* START Entries supplied *
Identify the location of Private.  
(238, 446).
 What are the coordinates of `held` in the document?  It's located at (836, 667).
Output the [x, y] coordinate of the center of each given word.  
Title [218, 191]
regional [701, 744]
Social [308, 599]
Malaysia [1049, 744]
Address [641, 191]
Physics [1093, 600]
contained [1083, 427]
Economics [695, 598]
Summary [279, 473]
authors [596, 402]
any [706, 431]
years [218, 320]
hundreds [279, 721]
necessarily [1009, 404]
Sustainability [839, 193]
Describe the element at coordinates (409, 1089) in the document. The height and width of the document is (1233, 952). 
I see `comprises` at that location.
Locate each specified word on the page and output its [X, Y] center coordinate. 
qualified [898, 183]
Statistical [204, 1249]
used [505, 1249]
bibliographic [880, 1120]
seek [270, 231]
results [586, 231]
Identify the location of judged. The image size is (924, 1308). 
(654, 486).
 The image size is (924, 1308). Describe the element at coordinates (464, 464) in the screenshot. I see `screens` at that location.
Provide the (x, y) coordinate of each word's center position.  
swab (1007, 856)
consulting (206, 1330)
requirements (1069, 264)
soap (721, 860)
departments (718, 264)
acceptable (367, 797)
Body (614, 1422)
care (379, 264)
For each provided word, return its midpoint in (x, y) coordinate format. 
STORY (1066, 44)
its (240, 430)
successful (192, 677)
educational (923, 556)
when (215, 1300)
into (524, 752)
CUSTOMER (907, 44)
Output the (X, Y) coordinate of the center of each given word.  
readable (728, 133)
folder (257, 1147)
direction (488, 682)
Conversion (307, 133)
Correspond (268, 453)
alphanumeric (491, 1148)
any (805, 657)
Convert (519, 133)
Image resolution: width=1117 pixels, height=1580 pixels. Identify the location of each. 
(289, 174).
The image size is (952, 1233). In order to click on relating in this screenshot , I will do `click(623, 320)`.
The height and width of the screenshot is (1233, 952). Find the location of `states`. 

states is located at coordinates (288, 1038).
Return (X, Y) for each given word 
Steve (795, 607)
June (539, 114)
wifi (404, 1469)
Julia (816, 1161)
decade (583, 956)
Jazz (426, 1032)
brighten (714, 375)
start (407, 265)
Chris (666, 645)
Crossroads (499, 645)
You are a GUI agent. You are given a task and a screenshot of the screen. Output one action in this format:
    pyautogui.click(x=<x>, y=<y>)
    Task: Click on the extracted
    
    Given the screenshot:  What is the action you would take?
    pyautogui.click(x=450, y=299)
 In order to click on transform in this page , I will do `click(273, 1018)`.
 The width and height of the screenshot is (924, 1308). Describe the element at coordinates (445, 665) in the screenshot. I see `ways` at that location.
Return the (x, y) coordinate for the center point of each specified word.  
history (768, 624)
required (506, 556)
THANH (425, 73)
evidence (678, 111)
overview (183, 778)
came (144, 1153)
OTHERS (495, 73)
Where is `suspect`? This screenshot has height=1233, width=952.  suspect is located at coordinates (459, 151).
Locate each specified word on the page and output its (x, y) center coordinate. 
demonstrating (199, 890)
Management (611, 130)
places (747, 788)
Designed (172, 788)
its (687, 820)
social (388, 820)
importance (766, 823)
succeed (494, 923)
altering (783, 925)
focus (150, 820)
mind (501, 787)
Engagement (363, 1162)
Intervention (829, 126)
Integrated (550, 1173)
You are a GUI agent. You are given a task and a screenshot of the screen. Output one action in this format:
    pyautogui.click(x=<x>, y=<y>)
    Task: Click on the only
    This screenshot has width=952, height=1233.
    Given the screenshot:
* END Entries supplied *
■ **The problem**
Rename "Locate each specified word" to "Find each listed word" everywhere it occurs in the material, and leave every other line unchanged.

■ **Worked solution**
Identify the location of Private.  
(238, 446).
 What are the coordinates of `held` in the document?  It's located at (836, 667).
Output the [x, y] coordinate of the center of each given word.  
Title [218, 191]
regional [701, 744]
Social [308, 599]
Malaysia [1049, 744]
Address [641, 191]
Physics [1093, 600]
contained [1083, 427]
Economics [695, 598]
Summary [279, 473]
authors [596, 402]
any [706, 431]
years [218, 320]
hundreds [279, 721]
necessarily [1009, 404]
Sustainability [839, 193]
Describe the element at coordinates (409, 1089) in the document. The height and width of the document is (1233, 952). 
I see `comprises` at that location.
Find each listed word on the page and output its [X, Y] center coordinate. 
qualified [898, 183]
Statistical [204, 1249]
used [505, 1249]
bibliographic [880, 1120]
seek [270, 231]
results [586, 231]
Identify the location of judged. The image size is (924, 1308). 
(654, 486).
 The image size is (924, 1308). Describe the element at coordinates (464, 464) in the screenshot. I see `screens` at that location.
Provide the (x, y) coordinate of each word's center position.  
swab (1007, 856)
consulting (206, 1330)
requirements (1069, 264)
soap (721, 860)
departments (718, 264)
acceptable (367, 797)
Body (614, 1422)
care (379, 264)
For each provided word, return its midpoint in (x, y) coordinate format. 
STORY (1066, 44)
its (240, 430)
successful (192, 677)
educational (923, 556)
when (215, 1300)
into (524, 752)
CUSTOMER (907, 44)
Output the (X, Y) coordinate of the center of each given word.  
readable (728, 133)
folder (257, 1147)
direction (488, 682)
Conversion (307, 133)
Correspond (268, 453)
alphanumeric (491, 1148)
any (805, 657)
Convert (519, 133)
Image resolution: width=1117 pixels, height=1580 pixels. Identify the location of each. 
(289, 174).
The image size is (952, 1233). In order to click on relating in this screenshot , I will do `click(623, 320)`.
The height and width of the screenshot is (1233, 952). Find the location of `states`. 

states is located at coordinates (288, 1038).
Return (X, Y) for each given word 
Steve (795, 607)
June (539, 114)
wifi (404, 1469)
Julia (816, 1161)
decade (583, 956)
Jazz (426, 1032)
brighten (714, 375)
start (407, 265)
Chris (666, 645)
Crossroads (499, 645)
You are a GUI agent. You are given a task and a screenshot of the screen. Output one action in this format:
    pyautogui.click(x=<x>, y=<y>)
    Task: Click on the extracted
    
    Given the screenshot:  What is the action you would take?
    pyautogui.click(x=450, y=299)
 In order to click on transform in this page , I will do `click(273, 1018)`.
 The width and height of the screenshot is (924, 1308). Describe the element at coordinates (445, 665) in the screenshot. I see `ways` at that location.
Return the (x, y) coordinate for the center point of each specified word.  
history (768, 624)
required (506, 556)
THANH (425, 73)
evidence (678, 111)
overview (183, 778)
came (144, 1153)
OTHERS (495, 73)
Where is `suspect`? This screenshot has height=1233, width=952.  suspect is located at coordinates (459, 151).
Find each listed word on the page and output its (x, y) center coordinate. 
demonstrating (199, 890)
Management (611, 130)
places (747, 788)
Designed (172, 788)
its (687, 820)
social (388, 820)
importance (766, 823)
succeed (494, 923)
altering (783, 925)
focus (150, 820)
mind (501, 787)
Engagement (363, 1162)
Intervention (829, 126)
Integrated (550, 1173)
You are a GUI agent. You are given a task and a screenshot of the screen. Output one action in this format:
    pyautogui.click(x=<x>, y=<y>)
    Task: Click on the only
    This screenshot has width=952, height=1233.
    Given the screenshot:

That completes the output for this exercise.